_Problem:_ Nothing in the records that follow should differ once you have copied them out.

::: Data extract :::

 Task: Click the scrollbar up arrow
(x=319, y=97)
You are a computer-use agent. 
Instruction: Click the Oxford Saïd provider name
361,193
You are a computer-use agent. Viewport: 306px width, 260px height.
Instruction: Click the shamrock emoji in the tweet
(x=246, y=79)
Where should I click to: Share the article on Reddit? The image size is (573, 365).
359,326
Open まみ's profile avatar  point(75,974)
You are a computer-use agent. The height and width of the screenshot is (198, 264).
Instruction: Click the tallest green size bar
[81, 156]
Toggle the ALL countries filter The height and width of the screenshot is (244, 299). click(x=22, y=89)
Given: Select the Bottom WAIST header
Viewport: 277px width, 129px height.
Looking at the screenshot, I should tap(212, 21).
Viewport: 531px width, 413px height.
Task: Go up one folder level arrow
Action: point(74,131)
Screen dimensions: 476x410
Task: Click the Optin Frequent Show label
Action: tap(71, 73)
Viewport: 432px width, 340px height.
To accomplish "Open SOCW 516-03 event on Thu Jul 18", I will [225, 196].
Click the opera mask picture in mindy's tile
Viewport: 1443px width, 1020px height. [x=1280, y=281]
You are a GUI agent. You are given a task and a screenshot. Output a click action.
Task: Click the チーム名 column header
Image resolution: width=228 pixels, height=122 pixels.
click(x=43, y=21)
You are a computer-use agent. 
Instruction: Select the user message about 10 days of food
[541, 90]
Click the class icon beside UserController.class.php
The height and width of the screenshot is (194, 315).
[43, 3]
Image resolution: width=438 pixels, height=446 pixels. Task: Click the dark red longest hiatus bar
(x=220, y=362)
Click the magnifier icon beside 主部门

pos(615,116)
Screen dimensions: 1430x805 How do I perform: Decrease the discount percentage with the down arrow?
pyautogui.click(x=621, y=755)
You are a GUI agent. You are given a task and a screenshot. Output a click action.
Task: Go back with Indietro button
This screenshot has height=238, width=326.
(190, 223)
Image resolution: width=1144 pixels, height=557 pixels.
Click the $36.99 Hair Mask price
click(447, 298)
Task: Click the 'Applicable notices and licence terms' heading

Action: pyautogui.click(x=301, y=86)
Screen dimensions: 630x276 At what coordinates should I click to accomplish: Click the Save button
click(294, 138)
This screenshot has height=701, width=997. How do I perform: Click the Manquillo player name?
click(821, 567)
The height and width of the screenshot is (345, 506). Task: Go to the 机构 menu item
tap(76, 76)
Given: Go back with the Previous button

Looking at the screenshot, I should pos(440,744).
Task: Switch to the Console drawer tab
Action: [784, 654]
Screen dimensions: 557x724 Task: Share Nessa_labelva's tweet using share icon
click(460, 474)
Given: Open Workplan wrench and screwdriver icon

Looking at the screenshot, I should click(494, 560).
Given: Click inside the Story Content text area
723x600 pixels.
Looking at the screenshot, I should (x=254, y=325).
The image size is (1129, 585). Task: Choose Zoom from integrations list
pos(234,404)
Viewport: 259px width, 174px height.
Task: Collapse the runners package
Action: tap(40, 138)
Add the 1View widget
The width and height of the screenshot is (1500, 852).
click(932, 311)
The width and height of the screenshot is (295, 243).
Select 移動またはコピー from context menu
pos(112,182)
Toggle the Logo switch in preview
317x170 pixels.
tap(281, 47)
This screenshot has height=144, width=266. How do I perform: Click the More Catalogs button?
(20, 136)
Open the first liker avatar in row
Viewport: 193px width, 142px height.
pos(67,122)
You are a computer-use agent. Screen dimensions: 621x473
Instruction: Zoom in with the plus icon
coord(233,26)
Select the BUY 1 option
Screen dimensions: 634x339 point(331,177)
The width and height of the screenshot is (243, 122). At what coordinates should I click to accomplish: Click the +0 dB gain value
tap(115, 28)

:::

_Your response:_
 Task: Click the scrollbar up arrow
(x=319, y=97)
You are a computer-use agent. 
Instruction: Click the Oxford Saïd provider name
361,193
You are a computer-use agent. Viewport: 306px width, 260px height.
Instruction: Click the shamrock emoji in the tweet
(x=246, y=79)
Where should I click to: Share the article on Reddit? The image size is (573, 365).
359,326
Open まみ's profile avatar  point(75,974)
You are a computer-use agent. The height and width of the screenshot is (198, 264).
Instruction: Click the tallest green size bar
[81, 156]
Toggle the ALL countries filter The height and width of the screenshot is (244, 299). click(x=22, y=89)
Given: Select the Bottom WAIST header
Viewport: 277px width, 129px height.
Looking at the screenshot, I should tap(212, 21).
Viewport: 531px width, 413px height.
Task: Go up one folder level arrow
Action: point(74,131)
Screen dimensions: 476x410
Task: Click the Optin Frequent Show label
Action: tap(71, 73)
Viewport: 432px width, 340px height.
To accomplish "Open SOCW 516-03 event on Thu Jul 18", I will [225, 196].
Click the opera mask picture in mindy's tile
Viewport: 1443px width, 1020px height. [x=1280, y=281]
You are a GUI agent. You are given a task and a screenshot. Output a click action.
Task: Click the チーム名 column header
Image resolution: width=228 pixels, height=122 pixels.
click(x=43, y=21)
You are a computer-use agent. 
Instruction: Select the user message about 10 days of food
[541, 90]
Click the class icon beside UserController.class.php
The height and width of the screenshot is (194, 315).
[43, 3]
Image resolution: width=438 pixels, height=446 pixels. Task: Click the dark red longest hiatus bar
(x=220, y=362)
Click the magnifier icon beside 主部门

pos(615,116)
Screen dimensions: 1430x805 How do I perform: Decrease the discount percentage with the down arrow?
pyautogui.click(x=621, y=755)
You are a GUI agent. You are given a task and a screenshot. Output a click action.
Task: Go back with Indietro button
This screenshot has height=238, width=326.
(190, 223)
Image resolution: width=1144 pixels, height=557 pixels.
Click the $36.99 Hair Mask price
click(447, 298)
Task: Click the 'Applicable notices and licence terms' heading

Action: pyautogui.click(x=301, y=86)
Screen dimensions: 630x276 At what coordinates should I click to accomplish: Click the Save button
click(294, 138)
This screenshot has height=701, width=997. How do I perform: Click the Manquillo player name?
click(821, 567)
The height and width of the screenshot is (345, 506). Task: Go to the 机构 menu item
tap(76, 76)
Given: Go back with the Previous button

Looking at the screenshot, I should pos(440,744).
Task: Switch to the Console drawer tab
Action: [784, 654]
Screen dimensions: 557x724 Task: Share Nessa_labelva's tweet using share icon
click(460, 474)
Given: Open Workplan wrench and screwdriver icon

Looking at the screenshot, I should click(494, 560).
Given: Click inside the Story Content text area
723x600 pixels.
Looking at the screenshot, I should (x=254, y=325).
The image size is (1129, 585). Task: Choose Zoom from integrations list
pos(234,404)
Viewport: 259px width, 174px height.
Task: Collapse the runners package
Action: tap(40, 138)
Add the 1View widget
The width and height of the screenshot is (1500, 852).
click(932, 311)
The width and height of the screenshot is (295, 243).
Select 移動またはコピー from context menu
pos(112,182)
Toggle the Logo switch in preview
317x170 pixels.
tap(281, 47)
This screenshot has height=144, width=266. How do I perform: Click the More Catalogs button?
(20, 136)
Open the first liker avatar in row
Viewport: 193px width, 142px height.
pos(67,122)
You are a computer-use agent. Screen dimensions: 621x473
Instruction: Zoom in with the plus icon
coord(233,26)
Select the BUY 1 option
Screen dimensions: 634x339 point(331,177)
The width and height of the screenshot is (243, 122). At what coordinates should I click to accomplish: Click the +0 dB gain value
tap(115, 28)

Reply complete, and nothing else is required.